▶ **Qué hacer**: Indica el número de líneas del listado siguiente que contienen la palabra "dimensions". Responde únicamente con esa cifra.

▶ **Listado proporcionado**:

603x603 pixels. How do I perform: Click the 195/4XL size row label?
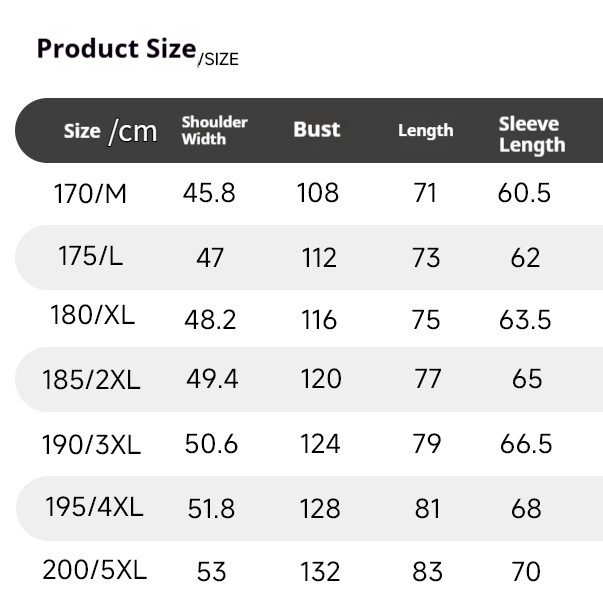coord(94,507)
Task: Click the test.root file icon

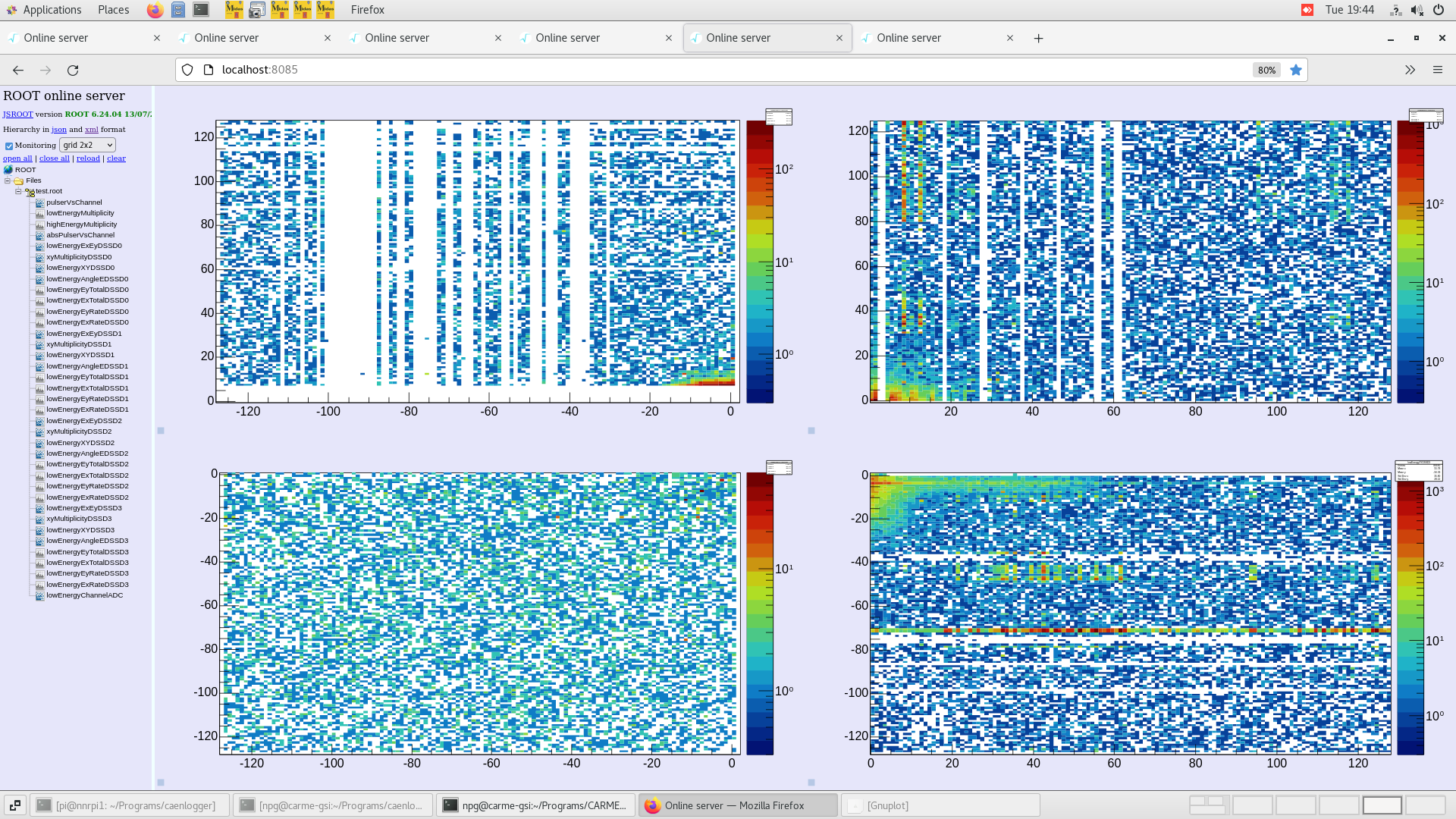Action: [x=30, y=192]
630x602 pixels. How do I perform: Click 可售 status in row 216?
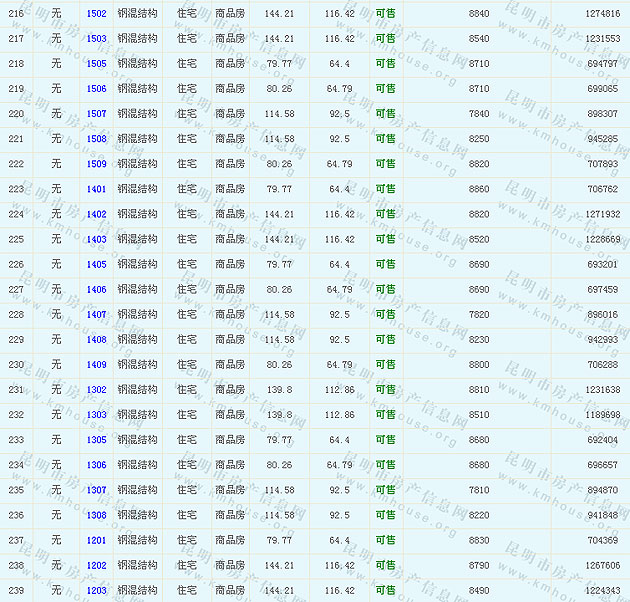(x=385, y=14)
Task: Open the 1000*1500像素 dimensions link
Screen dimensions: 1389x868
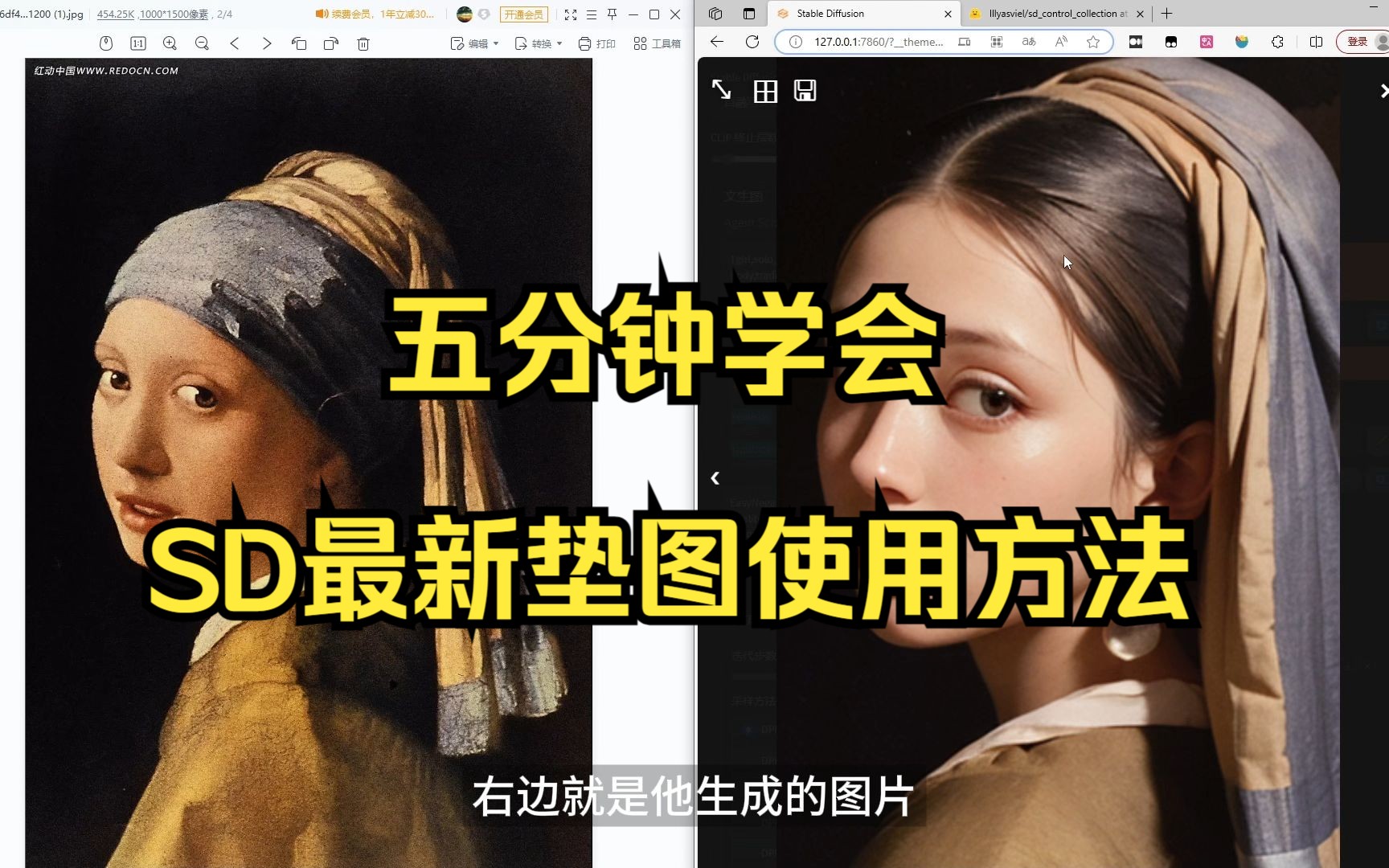Action: (x=173, y=14)

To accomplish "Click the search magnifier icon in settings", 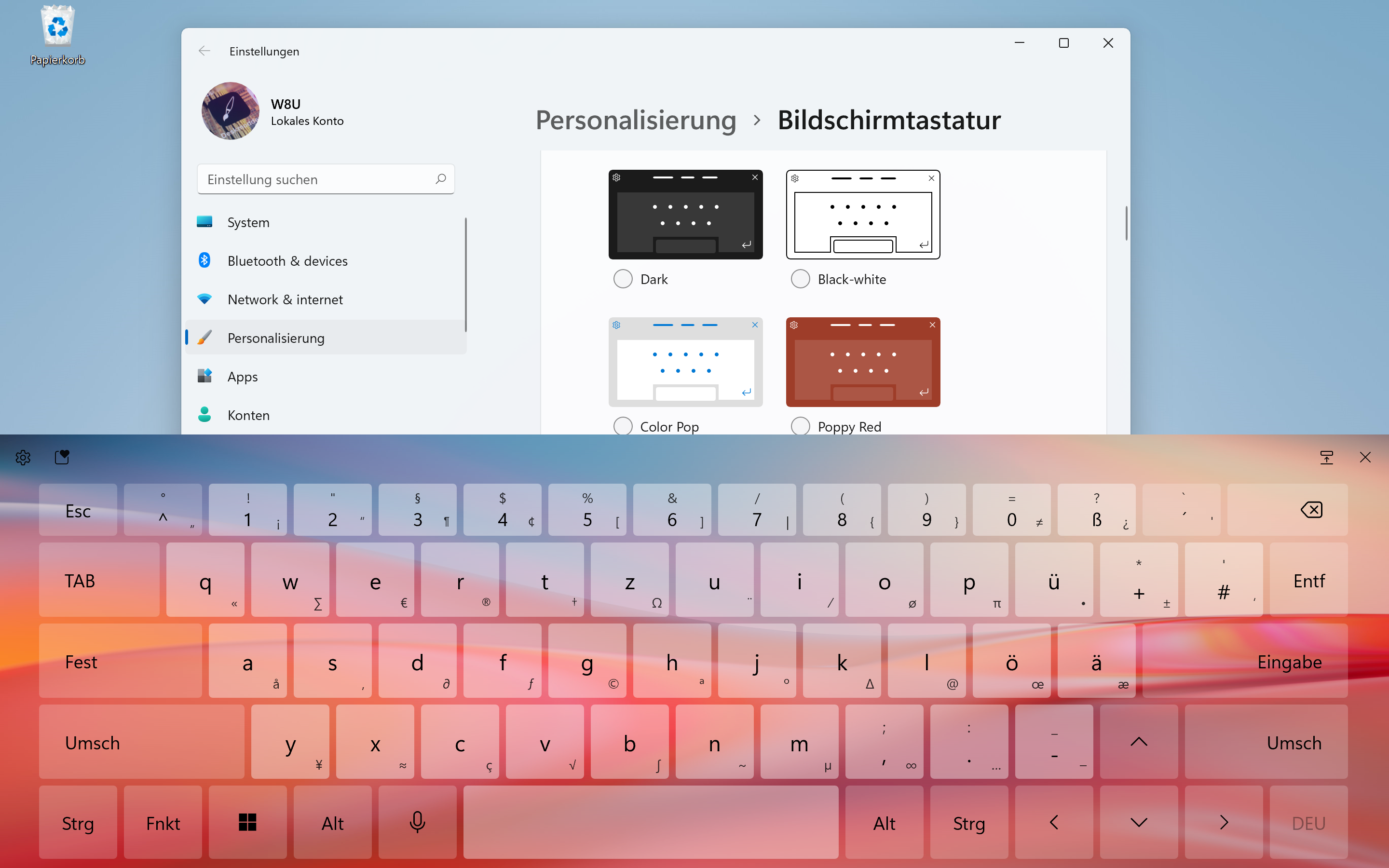I will (440, 179).
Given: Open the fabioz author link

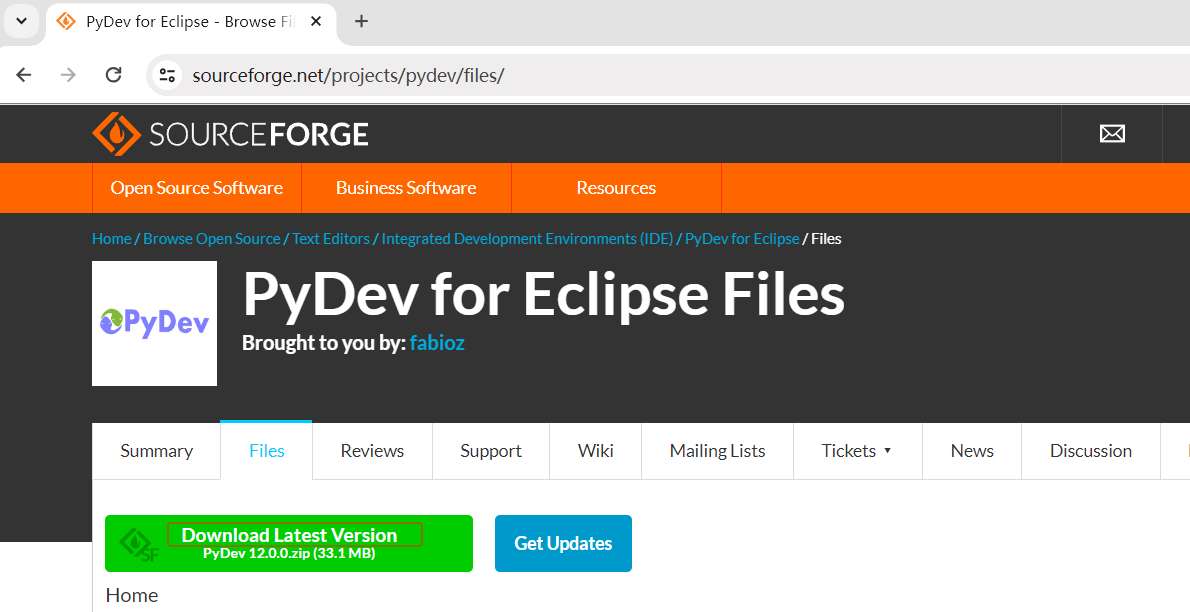Looking at the screenshot, I should tap(437, 343).
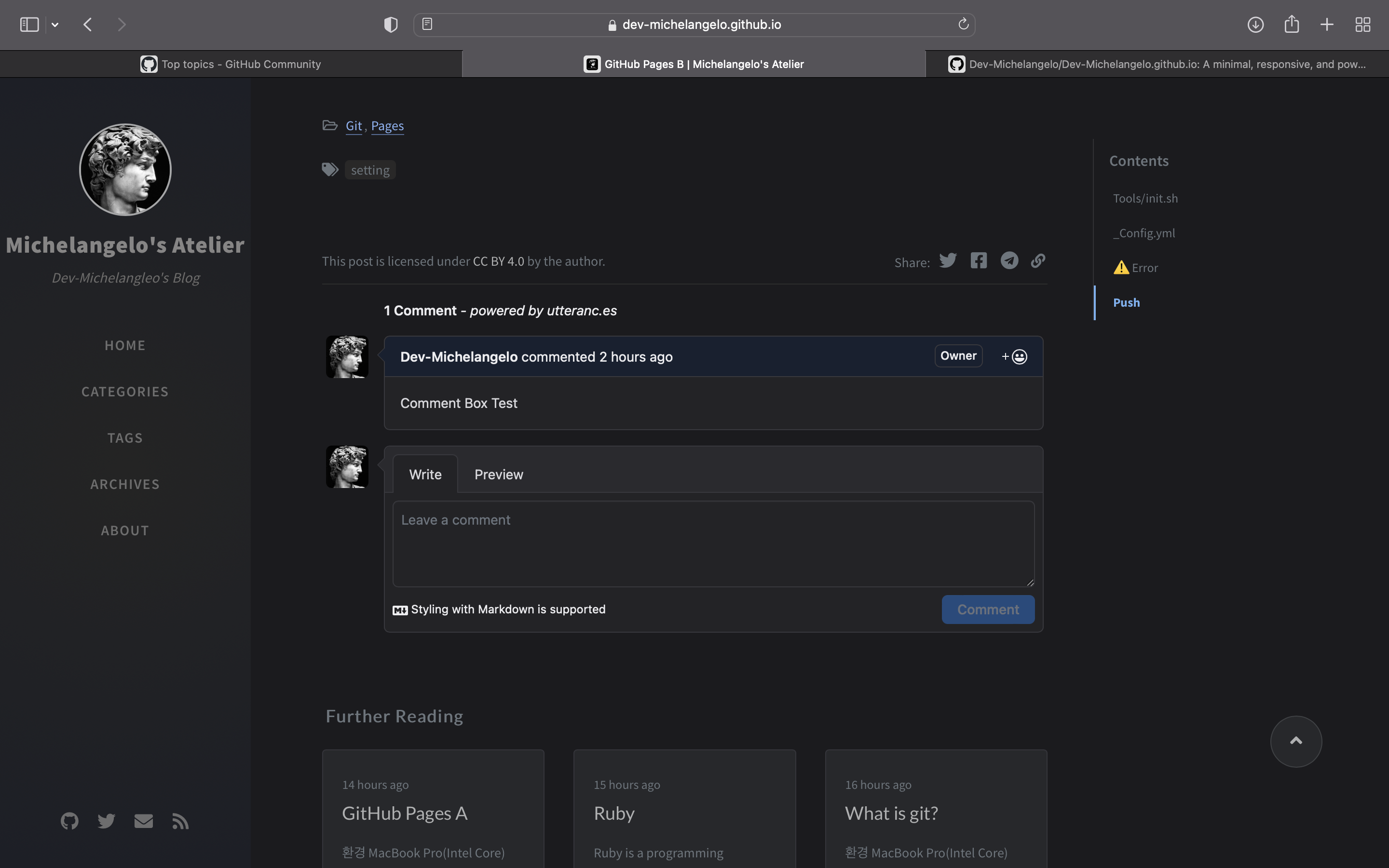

▶ **Solución del ejercicio**: 2